The Cuisinart Compressor Ice Cream and Gelato Maker

The Cuisinart ICE-100
The ICE-100 Ice Cream and Gelato Maker

Make decadent ice cream, rich creamy gelato and light sorbet that your family will love, all in the comfort of your own home. The easy to use, fully automatic Cuisinart ICE-100 Ice Cream and Gelato Maker features a commercial-style compressor so you can make batch after batch without waiting. Two unique mixing paddles and a 60-minute countdown timer work to ensure your homemade gelato, ice cream or sorbet has the perfect consistency.

The included recipe book features a variety of flavors to create with the Cuisinart Ice Cream and Gelato Maker. You can also add in your favorite ingredients -- be it fresh fruits, chocolate chunks, even brownies -- during the mixing process through the see-through lid to make a fabulous frozen treat.
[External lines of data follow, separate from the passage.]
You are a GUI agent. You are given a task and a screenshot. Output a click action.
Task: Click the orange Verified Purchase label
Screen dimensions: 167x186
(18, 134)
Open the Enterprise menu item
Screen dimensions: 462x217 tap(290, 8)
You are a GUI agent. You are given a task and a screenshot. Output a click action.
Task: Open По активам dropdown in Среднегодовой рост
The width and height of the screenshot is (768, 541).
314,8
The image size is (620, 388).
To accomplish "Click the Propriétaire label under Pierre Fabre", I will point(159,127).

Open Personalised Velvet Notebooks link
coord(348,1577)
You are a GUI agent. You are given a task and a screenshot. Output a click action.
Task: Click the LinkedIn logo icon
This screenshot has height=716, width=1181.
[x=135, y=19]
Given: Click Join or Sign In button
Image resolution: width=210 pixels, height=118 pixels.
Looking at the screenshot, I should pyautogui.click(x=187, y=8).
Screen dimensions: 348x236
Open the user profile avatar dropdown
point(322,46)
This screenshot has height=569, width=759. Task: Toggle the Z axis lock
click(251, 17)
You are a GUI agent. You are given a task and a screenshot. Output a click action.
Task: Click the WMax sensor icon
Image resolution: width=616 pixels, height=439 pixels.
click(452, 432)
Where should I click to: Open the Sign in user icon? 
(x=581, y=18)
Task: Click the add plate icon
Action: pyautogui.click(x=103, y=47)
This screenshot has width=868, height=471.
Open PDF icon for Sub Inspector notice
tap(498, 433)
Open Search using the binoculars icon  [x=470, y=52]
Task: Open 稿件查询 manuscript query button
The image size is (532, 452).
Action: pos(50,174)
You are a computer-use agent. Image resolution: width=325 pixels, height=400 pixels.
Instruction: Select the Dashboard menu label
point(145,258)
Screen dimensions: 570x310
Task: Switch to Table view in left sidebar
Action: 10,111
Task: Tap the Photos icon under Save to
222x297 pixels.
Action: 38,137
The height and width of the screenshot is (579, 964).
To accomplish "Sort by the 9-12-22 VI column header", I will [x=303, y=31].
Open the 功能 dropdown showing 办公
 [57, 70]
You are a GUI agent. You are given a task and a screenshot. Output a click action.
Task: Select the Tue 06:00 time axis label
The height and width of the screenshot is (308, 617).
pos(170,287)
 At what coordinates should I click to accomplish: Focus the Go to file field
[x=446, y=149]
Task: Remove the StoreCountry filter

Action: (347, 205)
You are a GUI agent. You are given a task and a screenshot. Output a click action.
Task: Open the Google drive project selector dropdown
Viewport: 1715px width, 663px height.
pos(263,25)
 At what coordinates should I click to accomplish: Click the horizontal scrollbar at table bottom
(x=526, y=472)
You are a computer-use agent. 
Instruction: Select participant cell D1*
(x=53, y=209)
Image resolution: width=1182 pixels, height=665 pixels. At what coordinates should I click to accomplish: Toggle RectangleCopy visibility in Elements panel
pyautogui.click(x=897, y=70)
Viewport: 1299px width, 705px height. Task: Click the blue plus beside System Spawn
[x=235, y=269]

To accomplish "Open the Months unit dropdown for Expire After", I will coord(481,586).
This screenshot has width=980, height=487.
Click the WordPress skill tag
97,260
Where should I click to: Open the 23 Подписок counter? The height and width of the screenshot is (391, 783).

Once the timer countdown is complete, the 10-minute Keep Cool cycle begins to keep your ice cream or gelato nice and cool. For optimum consistency, transfer the mixture to an airtight container and chill for a minimum of 2 hours.

Components
Lid, mixing paddles, mixing bowl, and base

Features and Benefits

Transparent Lid

Add recipe ingredients to the mixing bowl with the easily removable see-through lid and then watch the mixing process in action.

Mix-in Opening

Use to add your favorite toppings and mix-ins, like chocolate chips or nuts, without interrupting the freezing cycle.

Mixing Paddles

Two unique paddles mix and aerate the ingredients in the mixing bowl to create your frozen dessert. The gelato and sorbet paddle perfectly incorporates air in the ingredients and creates richly textured results with intense flavor. Use the ice cream paddle to perfectly churn for smooth, creamy results.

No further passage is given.